11En ce qui concerne l’article XX(g), dans la même affaire États-Unis – Crevettes, l’OA a insisté sur le fait qu’un traité n’est pas « statique18 ». Il s’est prononcé en faveur d’une interprétation évolutive de l’expression « ressources naturelles épuisables » figurant à l’article XX(g), ce qui a étendu le champ d’application de cette disposition aux tortues de mer (et autres créatures vivantes). Une telle interprétation ouvre la porte à des programmes de conservation des ressources naturelles en intégrant ainsi pleinement les nouvelles sensibilités en matière de protection et de conservation de l’environnement19.
12En ce qui concerne l’article XX(b), dans l’affaire Communauté européenne – Amiante (entre la France et le Canada), l’OA a ajouté que pour déterminer si une mesure peut justifier des violations et des restrictions au commerce, l’interprétation doit d’abord mettre en balance la valeur protégée par ladite mesure en rappelant que la protection de la santé est une valeur « vitale et importante au plus haut point20 ».
13Par ailleurs, dans l’affaire Communauté européenne – Produits dérivés du phoque, l’OA a reconnu qu’une mesure adoptée en réponse aux préoccupations morales du public concernant le bien-être des animaux – ici les phoques – peut être justifiée au regard de l’article XX(a) se référant aux mesures « nécessaires à la protection de la moralité publique21 ».
14Aux termes de l’article XX du GATT, si une mesure est considérée comme nécessaire à la santé ou comme se rapportant à la conservation des ressources naturelles épuisables, elle se doit de satisfaire également aux exigences du chapeau de l’article XX. Ce dernier, qualifié de « test de bonne foi », exige du membre auteur de la mesure contestée de démontrer que l’effet discriminatoire ou restrictif de cette mesure est « incident » et somme toute nécessaire pour le développement durable et la protection de l’environnement. Ce test du chapeau a été critiqué comme étant beaucoup trop exigeant et décourageant pour les actions individuelles des États.
15Néanmoins, l’OA va répéter deux fois que l’article XX du GATT autorise des mesures même unilatérales et ayant des effets restrictifs sur le commerce :
[…] l’assujettissement de l’accès au marché intérieur d’un Membre au respect ou à l’adoption par les Membres exportateurs d’une politique ou de politiques prescrites unilatéralement par le Membre importateur peut, jusqu’à un certain point, être un élément commun aux mesures relevant de l’une ou l’autre des exceptions a) à j) prévues à l’article XX22.
++++++++++++++++++++
- [ACTIONS DEMANDÉES]
• 1. Dans le texte sur l'article XX du GATT, de quelle façon le chapeau de l'article XX est-il qualifié ?
• 2. Poursuivez le texte sur l'article XX du GATT après sa dernière phrase.

- [SECTION DES DONNÉES]
++++++++++++++++++++
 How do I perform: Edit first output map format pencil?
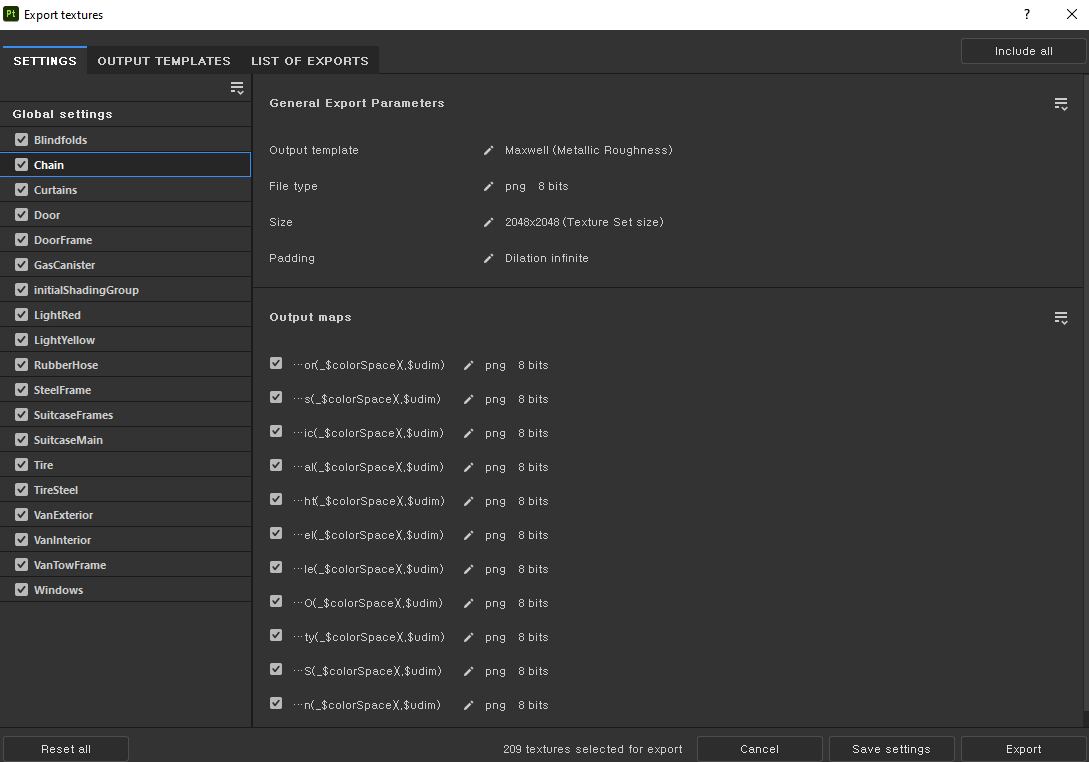coord(469,365)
++++++++++++++++++++
- [RÉSULTATS PAR TÂCHE]
• 1. Il est qualifié de « test de bonne foi ».

• 2.
16Toujours suivant une interprétation contemporaine du traité de l’OMC, l’OA a pris en compte de nouveaux éléments de contexte. Dans l’affaire Brésil – Pneumatiques rechapés, l’OA reconnaît que l’appréciation des résultats attribuables aux mesures prises par un membre en réponse au changement climatique et au réchauffement de la planète peut uniquement être évaluée sur le long terme23.
17L’OA prend également en compte le niveau de développement des membres lors de l’évaluation des alternatives raisonnablement disponibles à la mesure contestée, plus particulièrement la « capacité d’un pays de mettre en œuvre des mesures correctives qui seraient particulièrement onéreuses ou qui exigeraient des technologies avancées24 ».
18Dans cette affaire, l’OA reconnaît aussi que la protection de l’environnement est une composante de la protection de la santé des personnes car « certains problèmes complexes liés à la santé publique ou à l’environnement peuvent être traités uniquement au moyen d’une politique globale comprenant de multiples mesures interdépendantes25 ». Cette précision est importante car l’environnement peut être affecté tant par le commerce des marchandises que par celui des services. L’Accord général sur le commerce des services26 (AGCS) permet aux membres de l’OMC d’encadrer la fourniture de services à leurs consommateurs et de s’assurer que celle-ci n’ait pas d’effets préjudiciables sur l’environnement. En outre, l’AGCS couvre les « services environnementaux » incluant notamment le traitement des eaux usées et la gestion des déchets solides ou dangereux, services qui sont essentiels dans la lutte face aux défis environnementaux mondiaux, notamment la pollution de l’air, des eaux et du sol. Par analogie avec le GATT, l’AGCS énonce, sauf exception prévue à l’article XIV, le principe de non-discrimination entre « services similaires et fournisseurs de services similaires27 ». Cependant, l’AGCS contient une exception couvrant les mesures nécessaires à la protection de la santé, mais ne prévoit pas d’exception relative à la conservation des ressources naturelles similaire à l’article XX(g) du GATT.
19Dans son interprétation du chapeau introductif de l’article XX du GATT, l’OA accorde une importance particulière au fait que l’existence d’une discrimination « arbitraire ou injustifiable » doit être évaluée « entre les pays où les mêmes conditions existent28 », donc au cas par cas en tenant compte du fait que chaque pays est confronté à des circonstances particulières. L’OA rappelle également le droit des membres d’appliquer des mesures en réponse à des préoccupations non commerciales – ici la protection des animaux – tant que cela se fait sans distinction d’origine et sans protectionnisme.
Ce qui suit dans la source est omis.